Target position records:
__________________________________________________

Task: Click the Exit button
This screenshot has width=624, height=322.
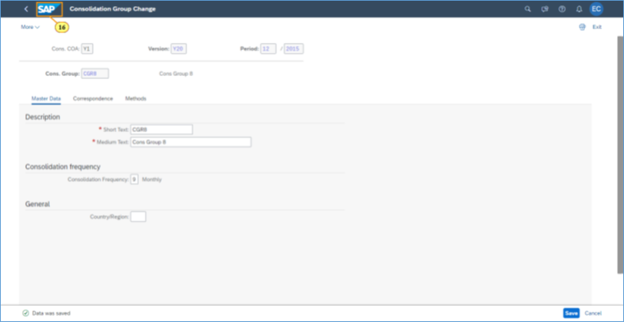Action: tap(596, 27)
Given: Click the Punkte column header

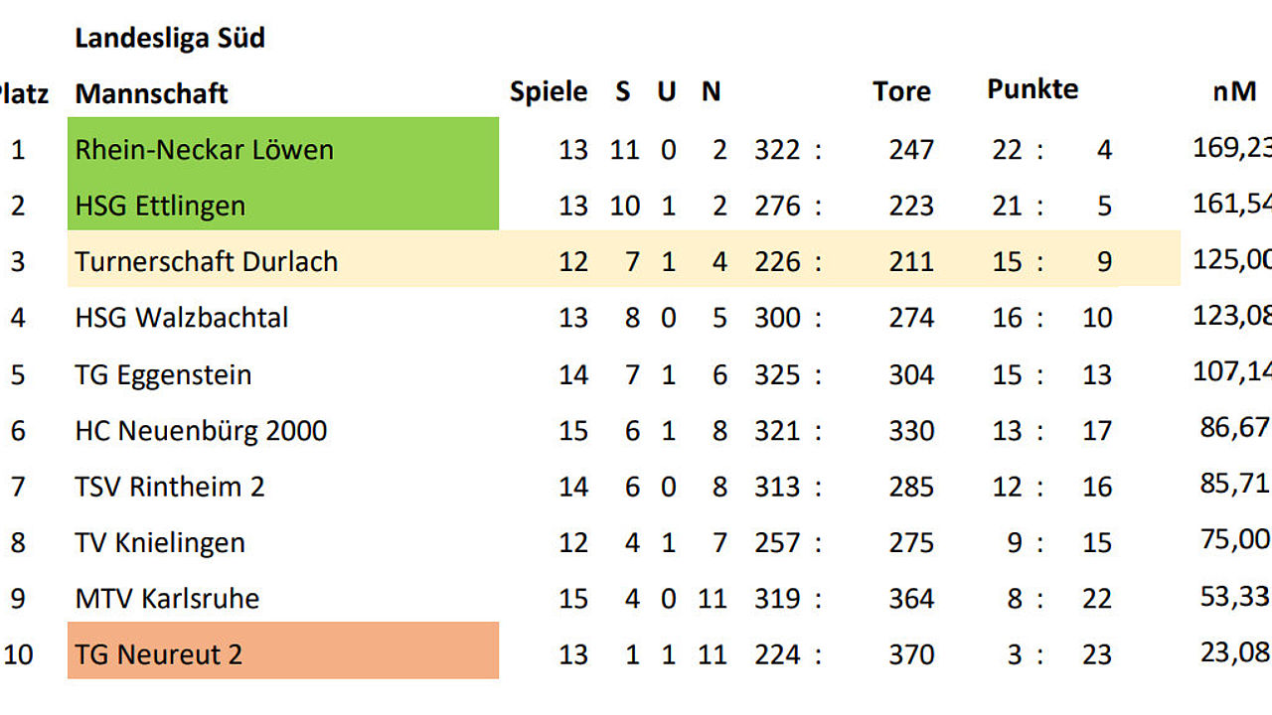Looking at the screenshot, I should point(1033,89).
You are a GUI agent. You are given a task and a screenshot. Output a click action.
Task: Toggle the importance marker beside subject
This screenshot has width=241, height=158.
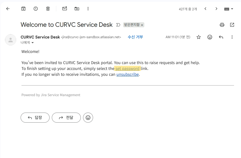point(118,25)

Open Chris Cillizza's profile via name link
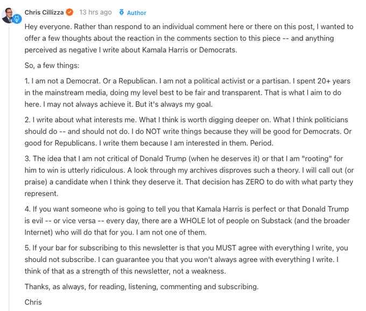point(45,12)
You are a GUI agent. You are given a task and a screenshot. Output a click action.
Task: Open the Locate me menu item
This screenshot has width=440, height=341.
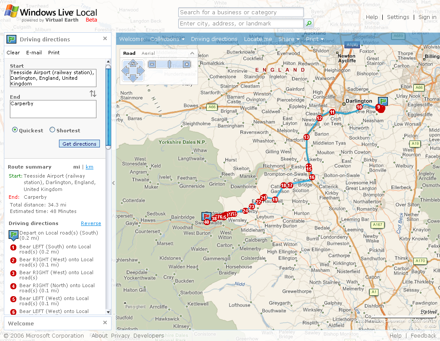(258, 39)
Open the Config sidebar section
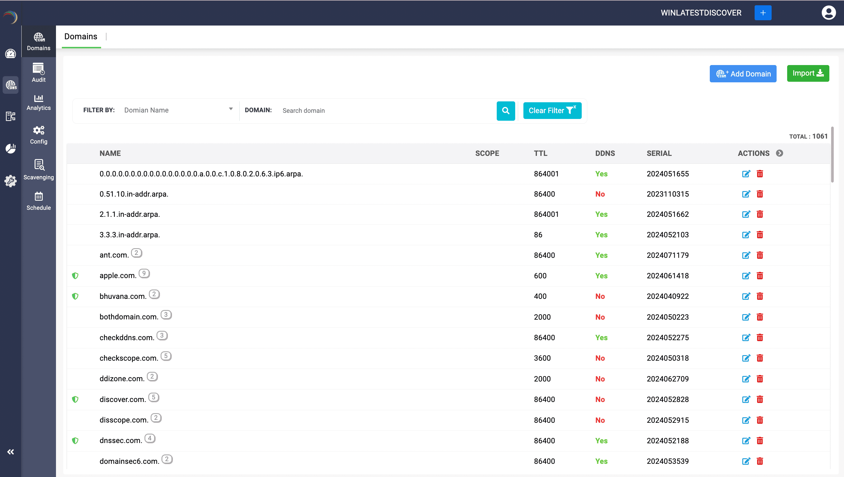 coord(38,135)
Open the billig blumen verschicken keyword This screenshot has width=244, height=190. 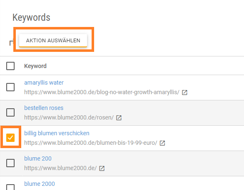[x=57, y=133]
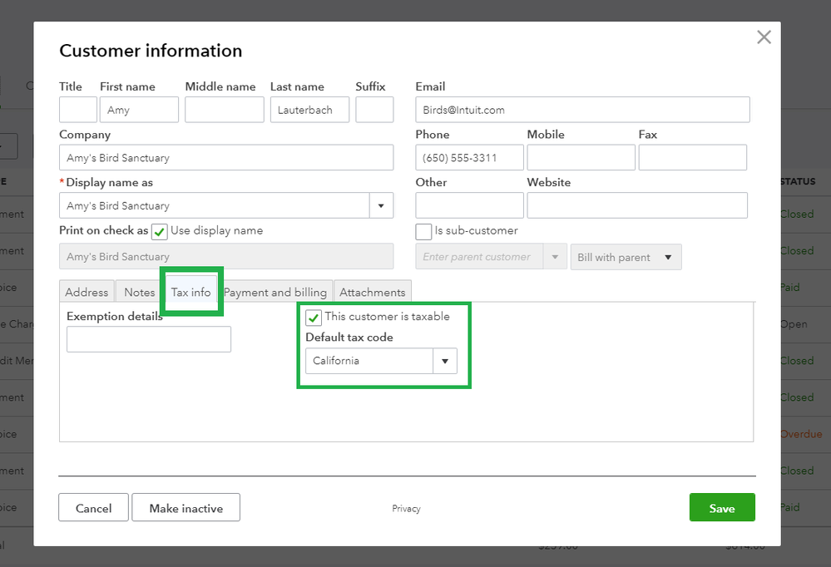Close the Customer information dialog
Screen dimensions: 831x567
[x=763, y=37]
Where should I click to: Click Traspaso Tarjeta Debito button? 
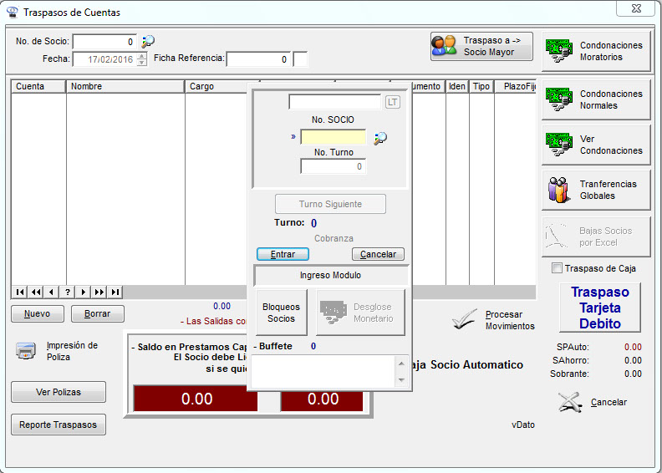click(x=599, y=308)
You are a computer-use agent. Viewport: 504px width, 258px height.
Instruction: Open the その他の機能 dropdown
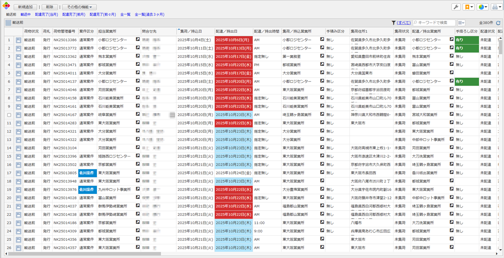click(79, 7)
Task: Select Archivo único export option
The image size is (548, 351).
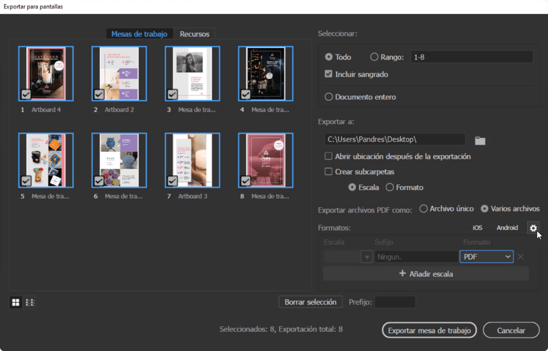Action: [423, 209]
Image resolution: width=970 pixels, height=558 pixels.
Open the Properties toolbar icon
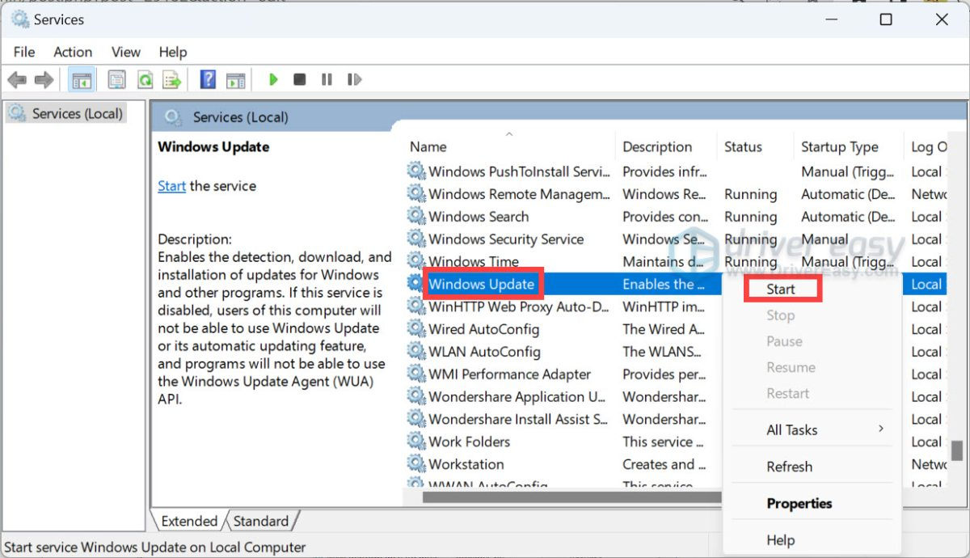pyautogui.click(x=117, y=79)
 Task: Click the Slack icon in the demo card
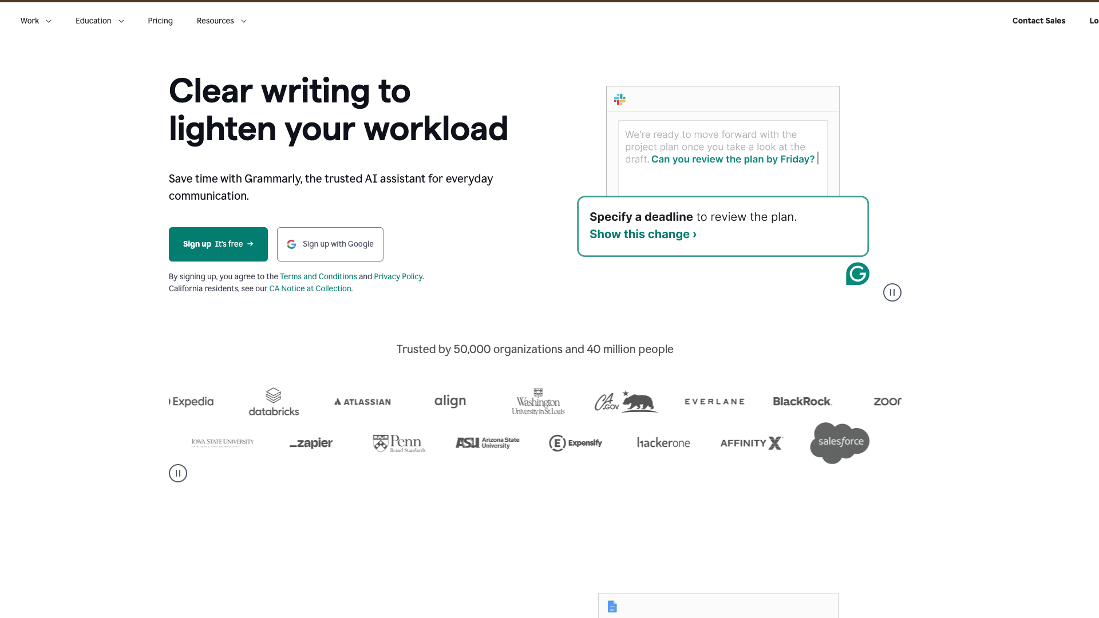click(x=619, y=99)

__________________________________________________

_Stated task_.
Rewrite the material from the line containing "You are a computer-use" through the end, changing "dropdown" to "menu" and keeping everything else the same. Leave the pictures out.

_Result of this exercise_.
You are a computer-use agent. Viewport: 504px width, 258px height.
Instruction: Open the その他の機能 menu
click(79, 7)
Task: Select Archivo único export option
The image size is (548, 351).
Action: [423, 209]
Image resolution: width=970 pixels, height=558 pixels.
Open the Properties toolbar icon
pyautogui.click(x=117, y=79)
 Task: Click the Slack icon in the demo card
click(x=619, y=99)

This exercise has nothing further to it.